━━━━━ Information shown

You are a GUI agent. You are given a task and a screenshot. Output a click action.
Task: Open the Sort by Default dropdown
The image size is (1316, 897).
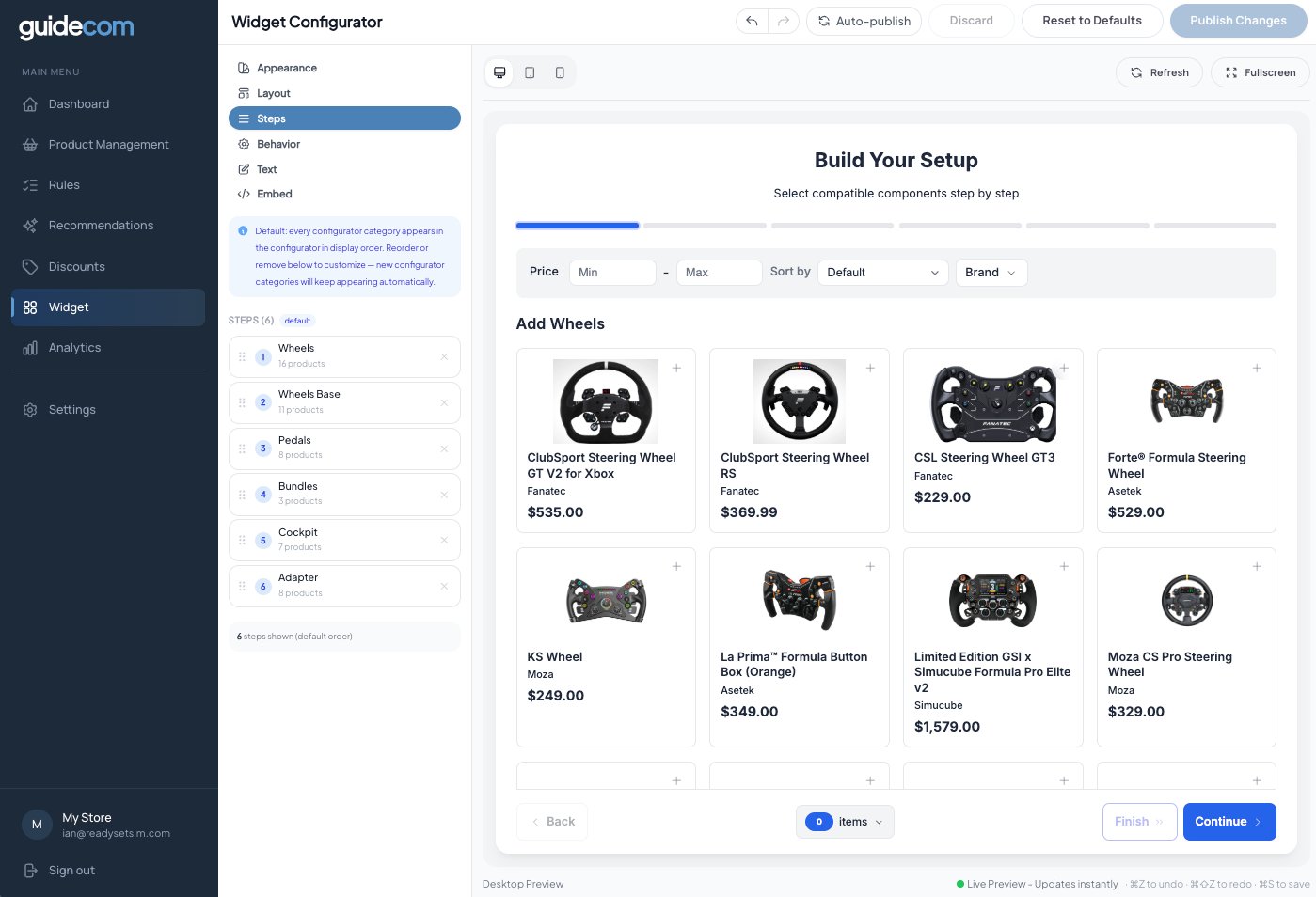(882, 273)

━━━━━━━━━━
━━━━━ Information shown

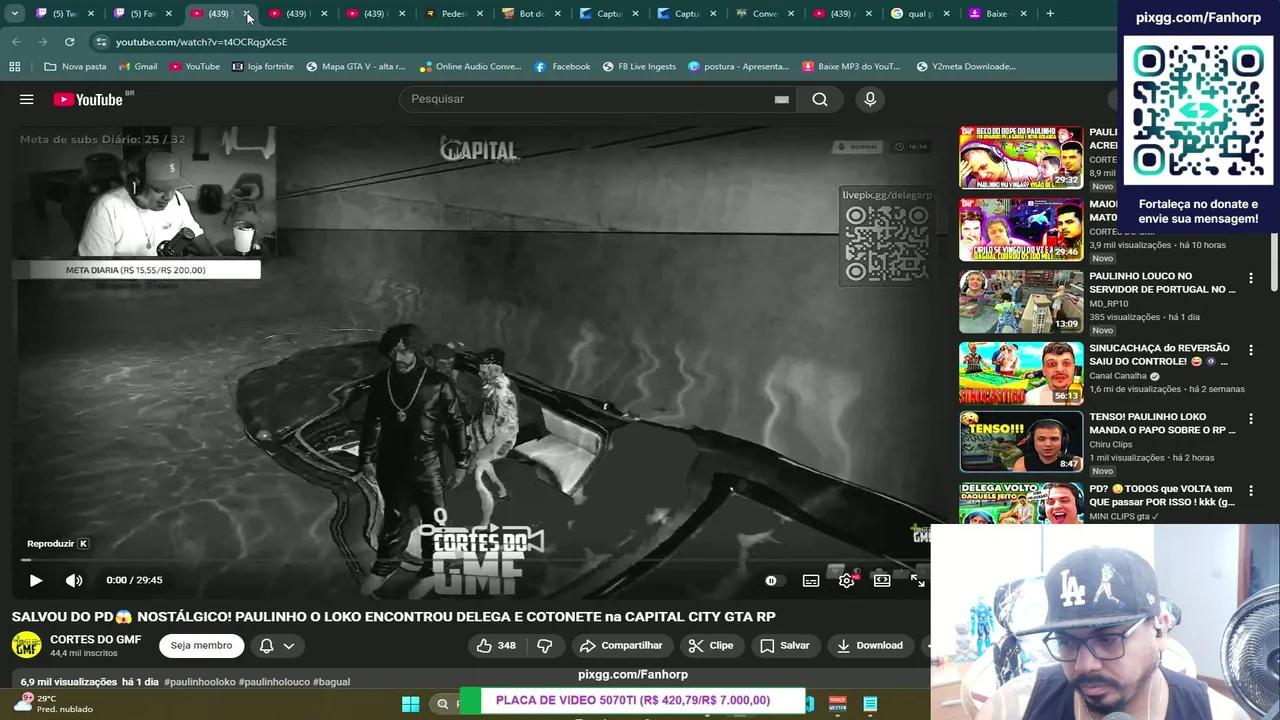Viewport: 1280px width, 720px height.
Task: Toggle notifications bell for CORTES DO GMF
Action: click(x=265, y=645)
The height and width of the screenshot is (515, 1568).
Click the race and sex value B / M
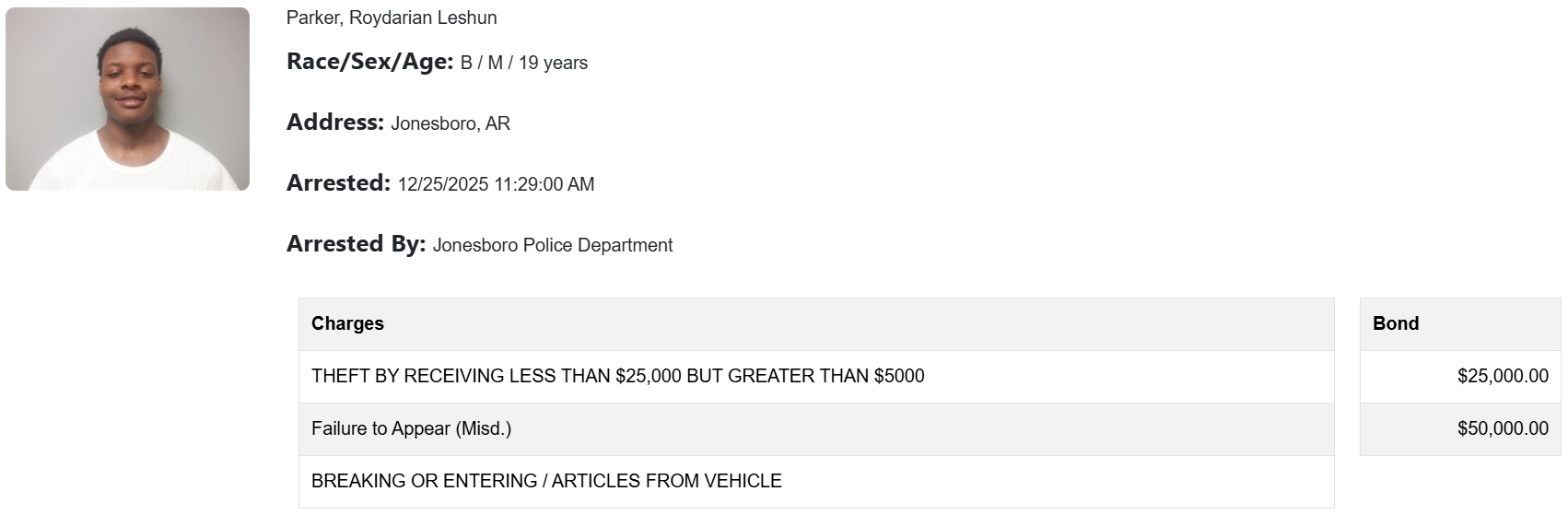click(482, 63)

━━━━━━━━━━

• **Your assignment**
Which lines of the data include the word "screenshot"? Copy each one.

• **Output for this task**
You are a GUI agent. You are given a task and a screenshot. Output a click action.
The height and width of the screenshot is (515, 1568).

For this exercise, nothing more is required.